Frankenstein--he will punish you. You dare not keep me.'

"`Frankenstein! you belong then to my enemy--to him towards whom I have
sworn eternal revenge; you shall be my first victim.'

"The child still struggled and loaded me with epithets which carried
despair to my heart; I grasped his throat to silence him, and in a
moment he lay dead at my feet.

"I gazed on my victim, and my heart swelled with exultation and hellish
triumph; clapping my hands, I exclaimed, `I too can create desolation;
my enemy is not invulnerable; this death will carry despair to him, and
a thousand other miseries shall torment and destroy him.'

"As I fixed my eyes on the child, I saw something glittering on his
breast. I took it; it was a portrait of a most lovely woman. In spite
of my malignity, it softened and attracted me. For a few moments I
gazed with delight on her dark eyes, fringed by deep lashes, and her
lovely lips; but presently my rage returned; I remembered that I was
forever deprived of the delights that such beautiful creatures could
bestow and that she whose resemblance I contemplated would, in
regarding me, have changed that air of divine benignity to one
expressive of disgust and affright.

"Can you wonder that such thoughts transported me with rage? I only
wonder that at that moment, instead of venting my sensations in
exclamations and agony, I did not rush among mankind and perish in the
attempt to destroy them.

"While I was overcome by these feelings, I left the spot where I had
committed the murder, and seeking a more secluded hiding-place, I
entered a barn which had appeared to me to be empty. A woman was
sleeping on some straw; she was young, not indeed so beautiful as her
whose portrait I held, but of an agreeable aspect and blooming in the
loveliness of youth and health. Here, I thought, is one of those whose
joy-imparting smiles are bestowed on all but me. And then I bent over
her and whispered, `Awake, fairest, thy lover is near--he who would
give his life but to obtain one look of affection from thine eyes; my
beloved, awake!'

"The sleeper stirred; a thrill of terror ran through me. Should she
indeed awake, and see me, and curse me, and denounce the murderer? Thus
would she assuredly act if her darkened eyes opened and she beheld me.
The thought was madness; it stirred the fiend within me--not I, but
she, shall suffer; the murder I have committed because I am forever
robbed of all that she could give me, she shall atone. The crime had
its source in her; be hers the punishment! Thanks to the lessons of
Felix and the sanguinary laws of man, I had learned now to work
mischief. I bent over her and placed the portrait securely in one of
the folds of her dress. She moved again, and I fled.

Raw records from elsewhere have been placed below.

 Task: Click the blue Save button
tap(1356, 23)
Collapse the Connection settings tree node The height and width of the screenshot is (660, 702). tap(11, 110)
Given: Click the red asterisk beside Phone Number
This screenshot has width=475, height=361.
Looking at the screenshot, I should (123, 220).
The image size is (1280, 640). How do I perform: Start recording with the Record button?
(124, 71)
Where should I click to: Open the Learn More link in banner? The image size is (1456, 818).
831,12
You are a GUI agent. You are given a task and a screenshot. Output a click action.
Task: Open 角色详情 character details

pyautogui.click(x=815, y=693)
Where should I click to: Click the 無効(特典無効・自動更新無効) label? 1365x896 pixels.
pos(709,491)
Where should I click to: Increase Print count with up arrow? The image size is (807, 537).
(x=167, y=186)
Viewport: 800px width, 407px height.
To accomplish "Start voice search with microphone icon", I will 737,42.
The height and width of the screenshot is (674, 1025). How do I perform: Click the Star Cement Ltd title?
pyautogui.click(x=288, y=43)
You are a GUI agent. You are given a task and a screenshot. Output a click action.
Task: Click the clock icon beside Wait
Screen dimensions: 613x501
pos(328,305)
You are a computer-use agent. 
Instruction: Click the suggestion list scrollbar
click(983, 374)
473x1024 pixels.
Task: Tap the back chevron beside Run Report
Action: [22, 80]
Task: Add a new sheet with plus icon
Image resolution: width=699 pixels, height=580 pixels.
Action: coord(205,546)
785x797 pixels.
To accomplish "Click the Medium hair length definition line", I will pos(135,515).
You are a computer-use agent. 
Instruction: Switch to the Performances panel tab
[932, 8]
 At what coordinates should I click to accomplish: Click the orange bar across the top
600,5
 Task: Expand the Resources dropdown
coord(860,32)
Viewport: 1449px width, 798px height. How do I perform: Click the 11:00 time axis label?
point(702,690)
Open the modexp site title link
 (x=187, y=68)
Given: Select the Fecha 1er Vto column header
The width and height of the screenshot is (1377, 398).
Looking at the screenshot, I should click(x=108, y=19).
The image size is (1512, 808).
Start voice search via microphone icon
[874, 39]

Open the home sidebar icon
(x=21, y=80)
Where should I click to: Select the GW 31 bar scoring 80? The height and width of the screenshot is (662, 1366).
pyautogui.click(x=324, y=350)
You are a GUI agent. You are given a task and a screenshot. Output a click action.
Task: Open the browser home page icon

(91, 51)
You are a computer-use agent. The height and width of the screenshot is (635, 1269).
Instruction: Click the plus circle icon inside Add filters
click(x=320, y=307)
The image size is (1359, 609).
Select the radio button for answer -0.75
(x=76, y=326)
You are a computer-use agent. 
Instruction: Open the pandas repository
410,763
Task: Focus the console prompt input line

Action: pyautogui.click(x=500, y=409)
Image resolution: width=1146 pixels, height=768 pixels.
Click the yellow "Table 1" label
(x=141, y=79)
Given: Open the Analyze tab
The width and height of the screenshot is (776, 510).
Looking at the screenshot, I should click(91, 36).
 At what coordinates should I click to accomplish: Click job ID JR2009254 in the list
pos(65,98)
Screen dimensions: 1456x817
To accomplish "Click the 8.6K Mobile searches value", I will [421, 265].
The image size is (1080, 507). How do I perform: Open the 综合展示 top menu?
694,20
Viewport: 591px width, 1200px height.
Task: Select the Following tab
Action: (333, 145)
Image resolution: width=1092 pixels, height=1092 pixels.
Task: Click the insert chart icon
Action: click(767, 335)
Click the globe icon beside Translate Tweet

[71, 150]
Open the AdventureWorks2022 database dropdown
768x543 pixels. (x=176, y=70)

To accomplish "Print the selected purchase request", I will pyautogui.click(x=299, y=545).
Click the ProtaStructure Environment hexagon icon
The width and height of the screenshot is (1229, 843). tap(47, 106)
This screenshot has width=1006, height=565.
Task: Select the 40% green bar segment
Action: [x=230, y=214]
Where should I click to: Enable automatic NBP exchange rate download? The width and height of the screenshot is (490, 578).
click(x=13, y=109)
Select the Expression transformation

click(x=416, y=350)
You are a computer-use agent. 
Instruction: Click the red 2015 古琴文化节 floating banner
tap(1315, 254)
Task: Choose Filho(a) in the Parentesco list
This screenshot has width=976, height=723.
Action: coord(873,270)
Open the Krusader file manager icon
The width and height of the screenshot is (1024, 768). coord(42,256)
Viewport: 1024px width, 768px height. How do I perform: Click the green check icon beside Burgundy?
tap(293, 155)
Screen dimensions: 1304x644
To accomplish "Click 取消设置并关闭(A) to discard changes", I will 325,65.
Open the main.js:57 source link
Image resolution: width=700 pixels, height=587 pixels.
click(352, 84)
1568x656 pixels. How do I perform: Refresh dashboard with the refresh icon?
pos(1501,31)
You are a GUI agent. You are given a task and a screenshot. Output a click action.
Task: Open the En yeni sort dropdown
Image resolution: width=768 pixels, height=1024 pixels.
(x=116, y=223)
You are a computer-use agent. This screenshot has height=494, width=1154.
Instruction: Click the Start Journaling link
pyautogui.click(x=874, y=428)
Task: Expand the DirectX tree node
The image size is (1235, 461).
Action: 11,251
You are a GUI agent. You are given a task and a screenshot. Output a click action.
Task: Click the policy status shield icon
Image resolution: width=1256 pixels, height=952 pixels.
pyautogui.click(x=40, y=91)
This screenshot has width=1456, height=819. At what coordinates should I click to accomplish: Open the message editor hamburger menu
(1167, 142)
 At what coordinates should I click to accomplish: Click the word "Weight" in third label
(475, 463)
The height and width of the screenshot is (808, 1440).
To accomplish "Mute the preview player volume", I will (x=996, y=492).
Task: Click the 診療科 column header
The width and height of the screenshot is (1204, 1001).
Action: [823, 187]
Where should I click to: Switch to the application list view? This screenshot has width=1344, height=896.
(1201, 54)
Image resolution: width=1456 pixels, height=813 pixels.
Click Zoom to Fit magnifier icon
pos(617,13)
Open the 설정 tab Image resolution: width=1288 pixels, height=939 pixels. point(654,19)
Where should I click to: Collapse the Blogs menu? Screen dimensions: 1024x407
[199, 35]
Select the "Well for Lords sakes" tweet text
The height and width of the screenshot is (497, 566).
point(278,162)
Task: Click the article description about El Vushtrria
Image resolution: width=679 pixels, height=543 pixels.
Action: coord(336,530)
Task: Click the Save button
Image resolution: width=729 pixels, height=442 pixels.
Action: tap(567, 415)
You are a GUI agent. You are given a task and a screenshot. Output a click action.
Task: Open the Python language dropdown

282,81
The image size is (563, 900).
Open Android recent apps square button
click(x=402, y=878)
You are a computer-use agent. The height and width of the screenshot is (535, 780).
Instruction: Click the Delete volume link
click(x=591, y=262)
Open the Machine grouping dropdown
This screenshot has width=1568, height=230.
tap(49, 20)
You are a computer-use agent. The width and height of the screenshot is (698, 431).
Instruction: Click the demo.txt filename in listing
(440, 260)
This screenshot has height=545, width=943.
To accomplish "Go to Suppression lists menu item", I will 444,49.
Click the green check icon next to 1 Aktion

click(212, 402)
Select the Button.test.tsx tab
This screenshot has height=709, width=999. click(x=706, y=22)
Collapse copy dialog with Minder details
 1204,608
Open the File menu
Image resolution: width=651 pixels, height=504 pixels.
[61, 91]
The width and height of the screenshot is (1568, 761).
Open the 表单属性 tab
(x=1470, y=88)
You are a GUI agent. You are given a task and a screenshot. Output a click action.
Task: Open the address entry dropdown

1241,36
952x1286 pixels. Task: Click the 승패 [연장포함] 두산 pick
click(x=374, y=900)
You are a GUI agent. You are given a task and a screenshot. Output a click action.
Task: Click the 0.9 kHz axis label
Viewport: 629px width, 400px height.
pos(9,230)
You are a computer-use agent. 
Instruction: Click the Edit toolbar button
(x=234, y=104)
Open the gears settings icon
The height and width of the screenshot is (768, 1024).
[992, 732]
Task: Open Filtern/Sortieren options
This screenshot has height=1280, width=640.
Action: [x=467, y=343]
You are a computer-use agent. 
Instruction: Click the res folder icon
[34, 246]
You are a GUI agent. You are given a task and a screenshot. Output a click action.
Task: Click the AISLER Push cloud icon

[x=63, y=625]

"For some days I haunted the spot where these scenes had taken place,
sometimes wishing to see you, sometimes resolved to quit the world and
its miseries forever. At length I wandered towards these mountains,
and have ranged through their immense recesses, consumed by a burning
passion which you alone can gratify. We may not part until you have
promised to comply with my requisition. I am alone and miserable; man
will not associate with me; but one as deformed and horrible as myself
would not deny herself to me. My companion must be of the same species
and have the same defects. This being you must create."